I will always believe that if we do not remember our history we may be forced to relive it. Knowing true history helps to avoid the repeat of bad events. This is an excellent example. For Birmingham it has additional significance, and that is the record of change that has happened since. It should be understood how tough a rod that was to travel.
I recall there was to be build a Forum for Peace on block near the 16th Street Baptist Church. An outstanding design concept had been created by one of the most renowned architects in the world, British Sir Norman Foster. I hope progress is being made on that project. Along with the museum nearby all that could be a truly magnificent concentration of places and events that could help Birmingham take a world leadership position.
Jim, thanks for adding insight and details to a story that has been repeated countless times. Very interesting stuff!
And thank you for your service as “our” archivist for all those years. Dr. Whiting was a mentor of mine—and I’m sure you made him proud.

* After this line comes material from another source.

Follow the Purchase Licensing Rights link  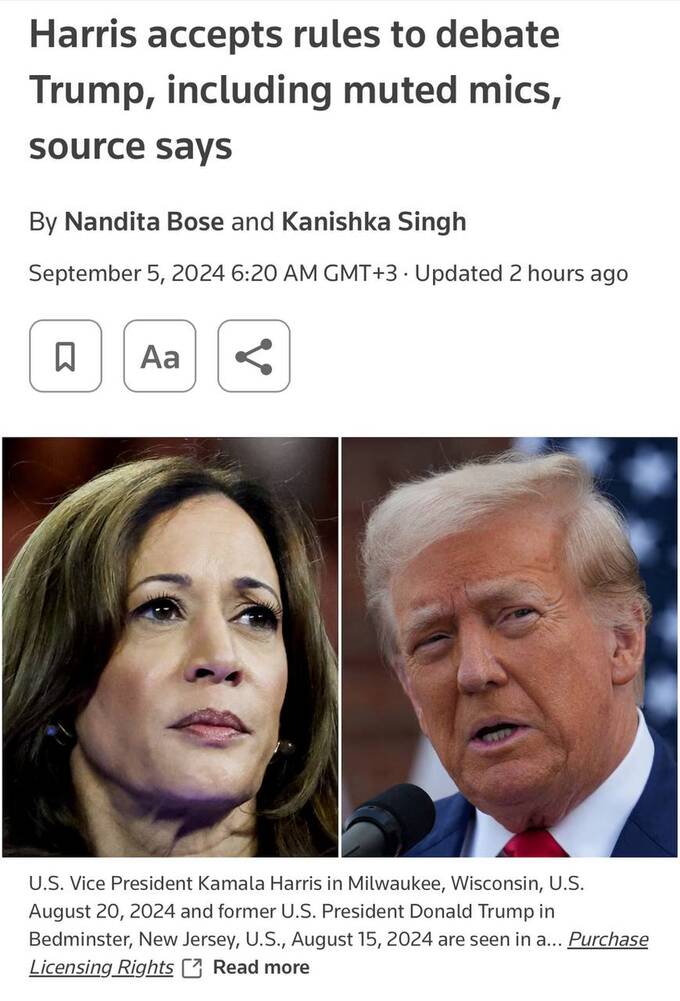point(338,953)

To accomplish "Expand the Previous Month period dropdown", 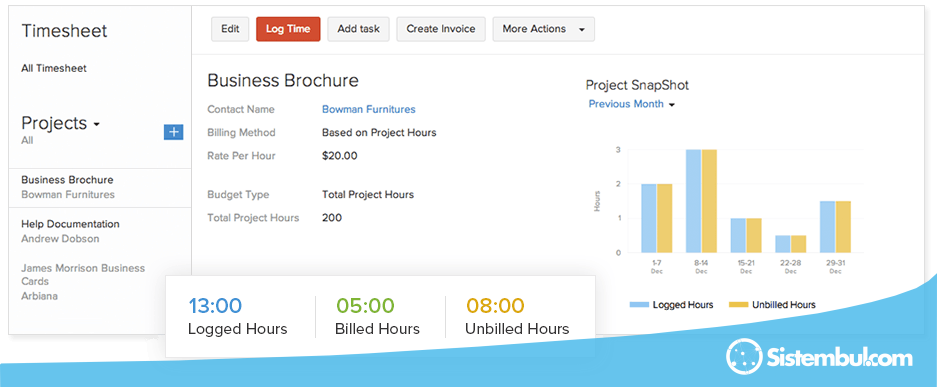I will pos(632,104).
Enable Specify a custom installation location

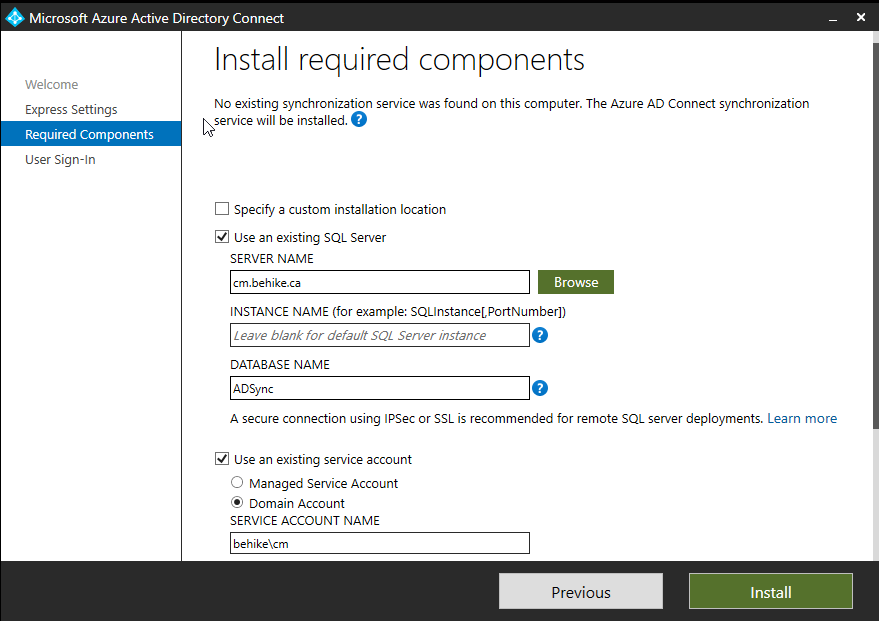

Wow great article but I have to understand why you like but VOTE people in office that say this shouldn’t be taught in school??? why in whites in Alabama embarrass about what. they did my mom an dad endured the. FIGHT TO HAVE TO. TRUTH TOLD!!!!!! AN STOP VOTING FOR PEOPLE WHO AFRAID OF THIS HISTORY AN JUST WANT IT TO GO
THOSE WHO FORGET HISTORY IS DUMED TO REPEAT!!!! an maybe that’s fine for alot for youll
I echo Mr. Ivey’s appreciation for your article and for your long time service as archivist. The history of our city bears witness to a terrible injustice in the name of one group claiming superiority to another, a pattern that has repeated itself throughout the story of our species. Of course, we also have the capacity to see ourselves in each other and the universe and work toward a world that reflects that. History helps us understand both choices.
The dogs, fire hoses, and armored cars may not have been achieved the desired result. White flight began shortly afterward. The same type people who fought to preserve racial segregation are the people from Over The Mountain trying to tell Bham how it should govern itself.
This is why the meer idea of consolidating communities that purposefully broke away from Birmingham in pursuit of racial segregation will NEVER work. The Birmingham metro area is deeply divided, mostly along racial identity. All the feel good stories in the world aren’t going to change that racial identity matters in this part of the world, in this state, in this community, to the people of metro Birmingham. There are OTM people who are actively seeking to furhter breakaway from Birmingham by forming their own water works.
Division is not always a bad thing. I would be willing to bet you can’t find 10 people in Mountain Brook, Vestavia, and Homewood that thinks their community schools would be better off by combining with Birmingham city schools. Look at the communities that have flurished over the last 50-60 years. I would say without a doubt those communities that are overwhelmingly white and broke away from Birmingham are doing better that Birmingham city. Which communities have experienced the most growth?
It’s time to be real and stop kidding ourselves into thinking there is no racial component of our communities…that’s the largest component of our neighborhoods…racial identity.